De nouvelles pratiques sociales se développent dans le même temps, que l’École ne peut pas ignorer. Une nouvelle autodidaxie se manifeste aussi bien dans les milieux associatifs, tels que les Réseaux Réciproques d’Échange de Savoirs, que dans l’usage d’Internet où de nombreux jeunes recherchent des savoirs qu’ils ne trouvent pas à l’École, dont ils pensent qu’ils leur seront utiles dans la société.

5L’École de Jules Ferry s’est établie dans un paysage social relativement stable et bien balisé, y compris dans ses luttes. Depuis une trentaine d’années, différents facteurs ont rendu mouvants les contextes de vie de beaucoup d’enfants et de familles :

  • la surinformation, notamment par les médias, l’offre marchande, la publicité, qui oblige tout un chacun à posséder des éléments de discernement de mieux en mieux affûtés,
  • la complexité des situations, qui suppose pour qu’on la maîtrise, des modèles d’analyse qui ne doivent plus être réservés aux seuls spécialistes,
  • l’incertitude généralisée, que ce soit dans les situations de famille, dans la vie professionnelle des parents, dans les relations de quartier, qui impose que chacun puisse procéder tout le temps à l’évaluation des situations.

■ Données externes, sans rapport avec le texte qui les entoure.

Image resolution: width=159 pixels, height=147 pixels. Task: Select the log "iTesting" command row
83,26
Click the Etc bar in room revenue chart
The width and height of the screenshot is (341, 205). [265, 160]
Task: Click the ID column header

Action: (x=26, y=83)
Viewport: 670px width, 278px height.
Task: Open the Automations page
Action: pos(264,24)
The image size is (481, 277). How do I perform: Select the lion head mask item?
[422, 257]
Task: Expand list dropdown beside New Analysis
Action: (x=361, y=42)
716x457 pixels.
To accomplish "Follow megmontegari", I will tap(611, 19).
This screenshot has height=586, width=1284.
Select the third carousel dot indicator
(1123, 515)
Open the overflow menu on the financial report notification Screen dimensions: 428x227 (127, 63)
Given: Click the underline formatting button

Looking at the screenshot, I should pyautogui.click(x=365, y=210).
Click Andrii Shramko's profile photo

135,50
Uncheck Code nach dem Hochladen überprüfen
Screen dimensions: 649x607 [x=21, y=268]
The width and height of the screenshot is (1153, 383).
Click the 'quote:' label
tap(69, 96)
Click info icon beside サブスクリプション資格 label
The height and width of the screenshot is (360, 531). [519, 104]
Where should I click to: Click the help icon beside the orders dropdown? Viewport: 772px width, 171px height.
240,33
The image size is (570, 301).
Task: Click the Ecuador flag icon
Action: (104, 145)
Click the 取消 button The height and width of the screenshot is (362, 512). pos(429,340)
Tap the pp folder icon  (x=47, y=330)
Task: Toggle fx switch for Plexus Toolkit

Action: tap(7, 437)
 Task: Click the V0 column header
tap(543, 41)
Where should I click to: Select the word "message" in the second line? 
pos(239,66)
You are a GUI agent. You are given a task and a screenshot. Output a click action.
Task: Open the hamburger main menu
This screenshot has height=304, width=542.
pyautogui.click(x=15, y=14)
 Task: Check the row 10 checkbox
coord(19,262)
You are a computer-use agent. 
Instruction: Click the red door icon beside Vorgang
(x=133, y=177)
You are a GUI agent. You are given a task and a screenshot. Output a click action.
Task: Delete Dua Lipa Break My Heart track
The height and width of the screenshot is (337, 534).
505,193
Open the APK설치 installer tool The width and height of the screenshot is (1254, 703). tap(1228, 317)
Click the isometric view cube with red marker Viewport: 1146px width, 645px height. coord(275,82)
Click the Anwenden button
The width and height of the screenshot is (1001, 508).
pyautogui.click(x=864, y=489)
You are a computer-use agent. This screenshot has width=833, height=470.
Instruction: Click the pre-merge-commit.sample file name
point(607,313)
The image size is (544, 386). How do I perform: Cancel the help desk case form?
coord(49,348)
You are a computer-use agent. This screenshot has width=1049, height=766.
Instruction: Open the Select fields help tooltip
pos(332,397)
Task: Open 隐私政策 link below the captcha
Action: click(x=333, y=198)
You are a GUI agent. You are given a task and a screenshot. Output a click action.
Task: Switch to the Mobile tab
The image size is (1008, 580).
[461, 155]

L’École d’aujourd’hui doit tenir compte de tout cela. Il lui revient de prendre en considération ces modifications intervenues dans les contextes de vie des jeunes qu’elle enseigne. Elle devrait inscrire à son programme de travail les taches suivantes :
  • apprendre à découvrir des règles et pas seulement à les appliquer, à construire des hypothèses et à les tester, exercice impératif de la pensée inductive qu’elle pratique trop peu,
  • enseigner comment faire plusieurs choses en même temps, ce qui est une des constantes de la vie moderne et suppose une gestion rigoureuse des taches et de leurs interruptions, - verbaliser l’expérience du monde moderne, en particulier de ces phénomènes étrangers à l’école que sont les jeux vidéo, la musique numérique, plus généralement les médias, pour la communiquer à autrui et en débattre, ce dernier point étant particulièrement important pour un programme démocratique,
  • exercer de plus en plus la mémoire humaine, sauf à considérer qu’Internet et les ordinateurs joueront de plus en plus le rôle d’une prothèse mémorielle, externe à l’individu et contrôlée par d’autres.